_Extract_
* * * * * * *
MANILA, Philippines — It would be more challenging for the Philippines to lift people out of poverty as the pandemic keeps economic recovery hanging in the balance, the state think tank said.
In a discussion paper, the Philippine Institute for Development Studies (PIDS) said the pandemic has wiped out the gains in poverty reduction over the past years.
“With the pandemic still going on, it will be more challenging to reduce poverty at this time. The pandemic has taken its toll on the economy and it will take several years before we will be able to go back to the pre-pandemic growth path,” PIDS author Celia Reyes said.
Latest data showed that poverty incidence in the Philippines, or the proportion of Filipinos whose per capita income is not enough to meet basic food and non-food needs, increased to 23.7 percent.
This means that some 26.14 million Filipinos fell into poverty in the first six months of 2021.
Because of the pandemic, the Philippines is expected to miss its original target in the 2017 to 2022 Philippine Development Plan of reducing the overall poverty rate to 14 percent.
By next year, the government is targeting to trim the poverty incidence to 15.7 percent.
Reyes said it will take sustained economic growth to raise incomes, which is crucial in lifting more people out of poverty. She added that policies are necessary to ensure that the poor are given opportunities to participate in economic growth.
This includes opportunities in education and equitable access to health care services to address population management issues.
“Given how prone we are to natural and man-made shocks, agricultural insurance, health insurance and other risk management tools are necessary to help the vulnerable to fall into poverty or the poor into greater poverty, increasing transient poverty,” Reyes said.
This as catastrophic illnesses may lead families to fall into poverty, without adequate health insurance and public health services.
* * * * * * *
_Given data_
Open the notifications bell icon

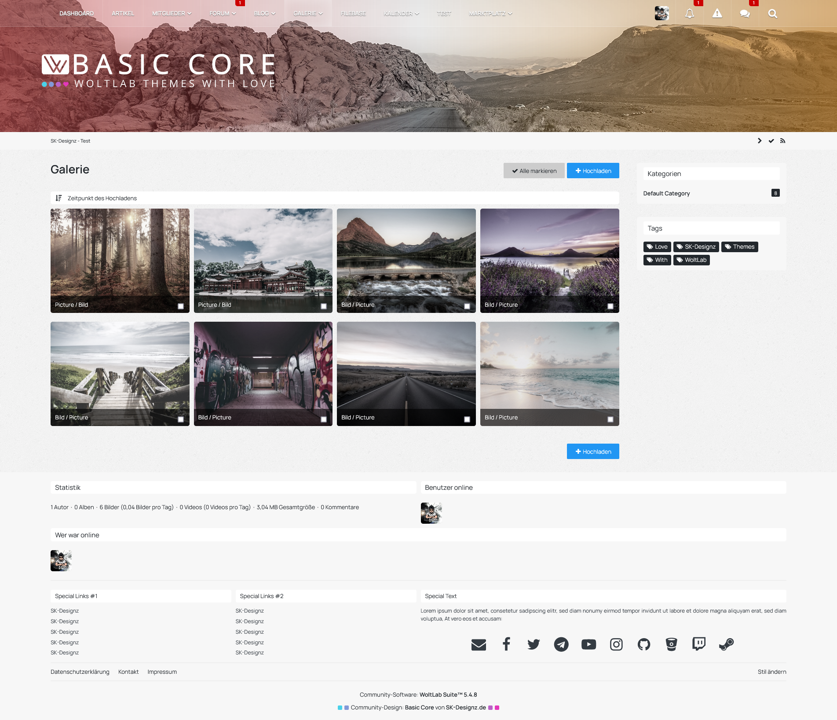coord(689,14)
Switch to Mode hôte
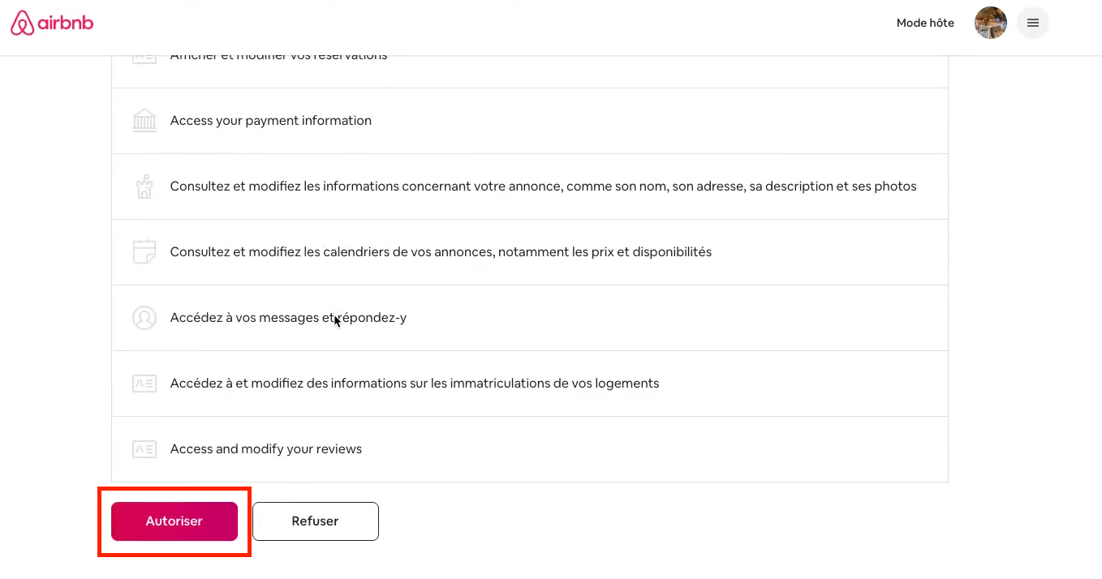 (x=925, y=24)
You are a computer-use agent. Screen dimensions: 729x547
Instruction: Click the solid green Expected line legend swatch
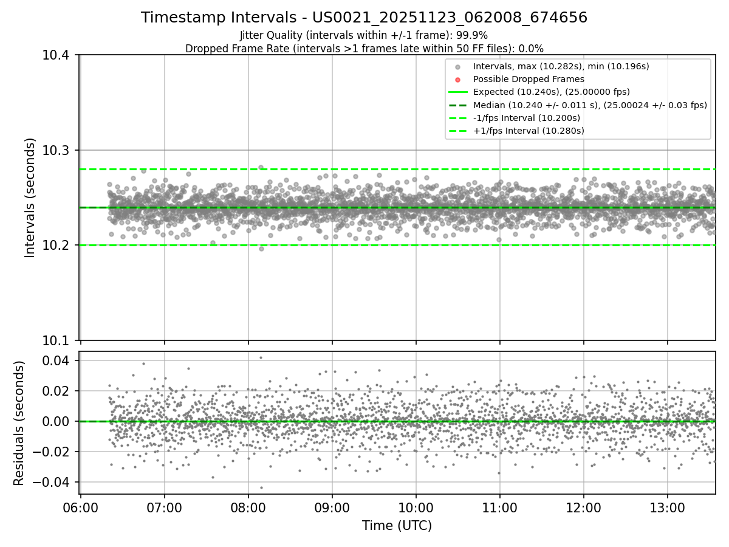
* * * * * * *
_Work task 1_
Please output the stretch of the poverty article from "In a discussion" through "Celia Reyes said.", copied word for word.
_Work task 2_
List every percentage figure that the poverty article gives.

_Written reply 1_
In a discussion paper, the Philippine Institute for Development Studies (PIDS) said the pandemic has wiped out the gains in poverty reduction over the past years.
“With the pandemic still going on, it will be more challenging to reduce poverty at this time. The pandemic has taken its toll on the economy and it will take several years before we will be able to go back to the pre-pandemic growth path,” PIDS author Celia Reyes said.

_Written reply 2_
- 23.7 percent
- 14 percent
- 15.7 percent